To characterise pharmacists' interventions upon PEs, a four-week study was
conducted; meetings were conducted within a week of data extraction with
pharmacists performing their routine clinical work, who categorised the occurrence,
type, and severity of their interventions using a scale. An independent senior
pharmacist retrospectively rated the severity and potential impact, and subjectively
judged whether any error was a computer-related error (CRE). The emerging results,
together with the literature findings, were used to adapt a previously published
questionnaire for a survey of pharmacists and doctors.

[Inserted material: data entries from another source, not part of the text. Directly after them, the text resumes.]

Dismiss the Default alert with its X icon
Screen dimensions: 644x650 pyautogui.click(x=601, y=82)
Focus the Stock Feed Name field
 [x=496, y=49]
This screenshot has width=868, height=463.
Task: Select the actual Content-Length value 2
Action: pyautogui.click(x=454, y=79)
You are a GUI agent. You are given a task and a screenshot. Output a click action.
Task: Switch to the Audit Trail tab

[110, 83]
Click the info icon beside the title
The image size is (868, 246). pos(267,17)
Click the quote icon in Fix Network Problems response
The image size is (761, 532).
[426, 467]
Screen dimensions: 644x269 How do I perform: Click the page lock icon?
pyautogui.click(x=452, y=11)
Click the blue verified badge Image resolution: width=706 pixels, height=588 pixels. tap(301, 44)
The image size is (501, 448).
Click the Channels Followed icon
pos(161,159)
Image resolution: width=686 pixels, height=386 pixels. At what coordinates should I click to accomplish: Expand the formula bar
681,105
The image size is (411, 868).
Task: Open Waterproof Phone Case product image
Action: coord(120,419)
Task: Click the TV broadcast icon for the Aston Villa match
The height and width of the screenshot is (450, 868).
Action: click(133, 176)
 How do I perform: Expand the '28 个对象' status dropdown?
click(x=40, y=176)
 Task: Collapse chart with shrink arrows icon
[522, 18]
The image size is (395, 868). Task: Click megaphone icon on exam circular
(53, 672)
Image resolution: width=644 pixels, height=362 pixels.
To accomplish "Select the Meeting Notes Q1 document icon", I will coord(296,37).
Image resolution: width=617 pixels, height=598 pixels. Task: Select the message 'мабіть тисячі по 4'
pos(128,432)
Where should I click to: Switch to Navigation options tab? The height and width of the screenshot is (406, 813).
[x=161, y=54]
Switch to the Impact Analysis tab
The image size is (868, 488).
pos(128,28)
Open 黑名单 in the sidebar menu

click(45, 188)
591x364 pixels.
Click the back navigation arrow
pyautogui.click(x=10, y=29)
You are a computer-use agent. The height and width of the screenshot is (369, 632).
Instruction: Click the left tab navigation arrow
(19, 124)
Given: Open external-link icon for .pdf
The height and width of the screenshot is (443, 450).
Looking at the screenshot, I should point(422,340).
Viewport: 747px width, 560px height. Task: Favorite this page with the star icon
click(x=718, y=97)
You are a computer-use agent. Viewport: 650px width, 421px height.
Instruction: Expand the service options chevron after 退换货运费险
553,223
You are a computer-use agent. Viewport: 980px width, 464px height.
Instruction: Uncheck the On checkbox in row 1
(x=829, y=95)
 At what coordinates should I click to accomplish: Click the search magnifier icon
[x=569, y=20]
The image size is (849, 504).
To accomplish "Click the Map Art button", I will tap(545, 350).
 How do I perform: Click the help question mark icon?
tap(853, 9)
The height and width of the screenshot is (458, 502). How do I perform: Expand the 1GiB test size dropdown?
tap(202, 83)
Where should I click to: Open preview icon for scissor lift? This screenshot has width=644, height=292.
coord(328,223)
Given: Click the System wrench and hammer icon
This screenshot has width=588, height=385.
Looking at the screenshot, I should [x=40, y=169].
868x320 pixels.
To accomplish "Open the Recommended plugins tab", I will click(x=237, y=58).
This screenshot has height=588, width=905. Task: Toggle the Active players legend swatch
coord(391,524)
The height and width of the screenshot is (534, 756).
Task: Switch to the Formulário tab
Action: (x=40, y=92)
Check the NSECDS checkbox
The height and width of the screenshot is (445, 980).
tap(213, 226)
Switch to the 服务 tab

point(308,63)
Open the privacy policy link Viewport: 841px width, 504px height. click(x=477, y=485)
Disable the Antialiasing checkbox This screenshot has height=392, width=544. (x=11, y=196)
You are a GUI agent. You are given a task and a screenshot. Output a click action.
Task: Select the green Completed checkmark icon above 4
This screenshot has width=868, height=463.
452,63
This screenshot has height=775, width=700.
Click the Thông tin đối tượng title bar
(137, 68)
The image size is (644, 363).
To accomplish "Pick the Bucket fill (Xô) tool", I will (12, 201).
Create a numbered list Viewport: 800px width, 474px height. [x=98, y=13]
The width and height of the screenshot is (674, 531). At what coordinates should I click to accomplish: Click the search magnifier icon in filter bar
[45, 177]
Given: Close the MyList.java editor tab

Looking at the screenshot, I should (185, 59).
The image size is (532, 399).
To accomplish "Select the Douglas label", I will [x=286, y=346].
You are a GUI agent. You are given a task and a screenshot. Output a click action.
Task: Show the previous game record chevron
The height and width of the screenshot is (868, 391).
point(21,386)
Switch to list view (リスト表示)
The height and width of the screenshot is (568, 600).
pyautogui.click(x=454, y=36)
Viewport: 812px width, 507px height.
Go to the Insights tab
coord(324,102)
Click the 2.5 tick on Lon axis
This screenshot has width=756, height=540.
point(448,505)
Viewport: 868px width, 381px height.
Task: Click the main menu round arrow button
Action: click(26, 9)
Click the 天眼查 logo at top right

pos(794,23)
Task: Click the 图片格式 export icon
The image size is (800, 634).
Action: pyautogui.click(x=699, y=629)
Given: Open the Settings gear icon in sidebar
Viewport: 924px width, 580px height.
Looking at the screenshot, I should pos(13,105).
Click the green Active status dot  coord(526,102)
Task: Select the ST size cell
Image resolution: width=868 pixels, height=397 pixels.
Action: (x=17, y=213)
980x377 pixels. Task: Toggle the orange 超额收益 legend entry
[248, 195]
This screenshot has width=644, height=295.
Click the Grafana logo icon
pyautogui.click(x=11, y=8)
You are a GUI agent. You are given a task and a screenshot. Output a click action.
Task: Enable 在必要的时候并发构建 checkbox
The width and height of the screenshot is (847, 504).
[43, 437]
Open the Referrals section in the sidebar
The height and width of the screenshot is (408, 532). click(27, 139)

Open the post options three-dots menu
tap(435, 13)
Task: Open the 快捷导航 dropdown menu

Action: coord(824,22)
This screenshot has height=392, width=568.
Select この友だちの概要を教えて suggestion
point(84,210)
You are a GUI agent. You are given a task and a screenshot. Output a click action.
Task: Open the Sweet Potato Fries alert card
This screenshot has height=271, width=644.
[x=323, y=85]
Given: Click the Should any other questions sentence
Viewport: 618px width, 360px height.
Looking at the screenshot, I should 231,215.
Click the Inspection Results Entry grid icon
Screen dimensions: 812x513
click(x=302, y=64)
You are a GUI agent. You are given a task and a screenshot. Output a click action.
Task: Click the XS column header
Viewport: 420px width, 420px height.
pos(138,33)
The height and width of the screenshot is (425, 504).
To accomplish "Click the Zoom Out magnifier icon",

The methodological approach was deemed valid, efficient and feasible. The majority of
recorded discontinuation reasons were judged accurate (97,93.3%). The incidence of
PEs was 8.4% (n= 664/7920; 95% CI: 7.8%-9.0%). Omission (31.0%), drug selection
(29.4%) and dosage regimen (18.1%) error types were the most frequent. There were 18
(2.9%) serious, 481 (76.3%) significant and 131 (20.8%) minor erroneous orders. Most
erroneous orders (469,74.7%) were rated as being of significant severity and significant
impact of pharmacists. CREs (n=279) accounted for 44% of erroneous orders. Drugs
with multiple formulations (OR 2.1,95% CI: 1.25-3.37) and prescribing by junior
doctors (OR 2.54,95% CI: 1.08-5.90) were significant predictors of PEs. The majority
of pharmacists and doctors agreed that the e-prescribing system improved the
efficiency of prescribing and reduced dosage regimen errors. Pharmacists were more
satisfied with their e-prescribing systems than doctors. Satisfaction was predicted with
more efficiency-related attributes of the e-prescribing system, than those related to the
quality of patient care.
This work showed that PEs commonly occur even with the use of an e-prescribing
system. The high rate of CREs raised a substantial question as to the ability of the eprescribing
system to facilitate certain types of PEs, or alternatively, that the working
system in a hospital has to be changed and made safer. Pharmacists played an
important role in efficiently documenting and preventing PEs before they could reach
and possibly harm patients. CREs should be understood by pharmacists who need to
complement, rather than duplicate, the strengths of the e-prescribing system.